I find this stunning, especially the second part. With rates like that I'm kind of surprised that Apple doesn't offer this service at a premium.

I wonder how they gathered the data for this, and how they define "break". (Aside: I remember reading somewhere that the most frequent usage of "it turns out" is for presenting outrageous statistics that have no data behind them).



It really makes me wonder why more time isn't spent in making smartphones more durable. People tend to buy them at $100-$200 on contract, not realizing that if they break the phone, they won't get another one for $100-$200. It's more like $600-$800.

Sure, having the thinnest phone made entirely of glass is a really nice selling point in marketing material, but having a phone that lasts the entire term of your contract without needing to be coddled and have the form factor ruined by a bulky case just to protect it is even nicer. For comparison, the Lumia 920 is not incredibly thick or heavy and still looks quite nice, but it can handle an impressive amount of abuse before it breaks:

http://www.youtube.com/watch?&v=E3c8il_Q6SU


There are plenty of durable phones out there, but the tech media constantly label them "cheap plastic".

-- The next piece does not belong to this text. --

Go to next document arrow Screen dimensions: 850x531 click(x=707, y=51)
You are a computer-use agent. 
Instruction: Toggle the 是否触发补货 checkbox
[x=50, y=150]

"It feels like a premium device" kind of grates on me. In most cases, it's code for "it's made of expensive materials that are really quite fragile". Like glass surrounding a rigid metal frame that guarantees it will shatter on impact with no room to absorb a blow.


Yes "feels like a premium device" is code for "made of expensive materials" or, more specifically, "made of expensive materials [assembled to a high degree of precision]." Talking about fragility is misleading: if I want a phone that doesn't get scratched, surely I'd prefer it be made out of glass rather than plastic? since one is much harder than the other. So, of the two, which is the more fragile? Answer: it depends what you're worried about.


>Answer: it depends what you're worried about.

True. But what's better, a phone with a plastic outside and a gorrila glass screen that might scratch on the back but the screen won't scratch and the phone won't shatter if you accidentally hit it with a baseball bar across a paves parking lot? Or a phone with a rigid metal exterior covered in gorrila glass that won't scratch but shatters if you drop it from waist height?


Sorry, that was typed on my phone. That should be baseball bat and paved parking lot.


There's a curve of cost vs durability out there, and many phones fall all along it.


There's a huge case industry out there, of which durability is an important aspect.


Apple does offer this service, essentially. The $99 AppleCare+ offering will replace the phone or repair it (for $49/incident) within two years of purchase.



A lot of that data comes from SquareTrade.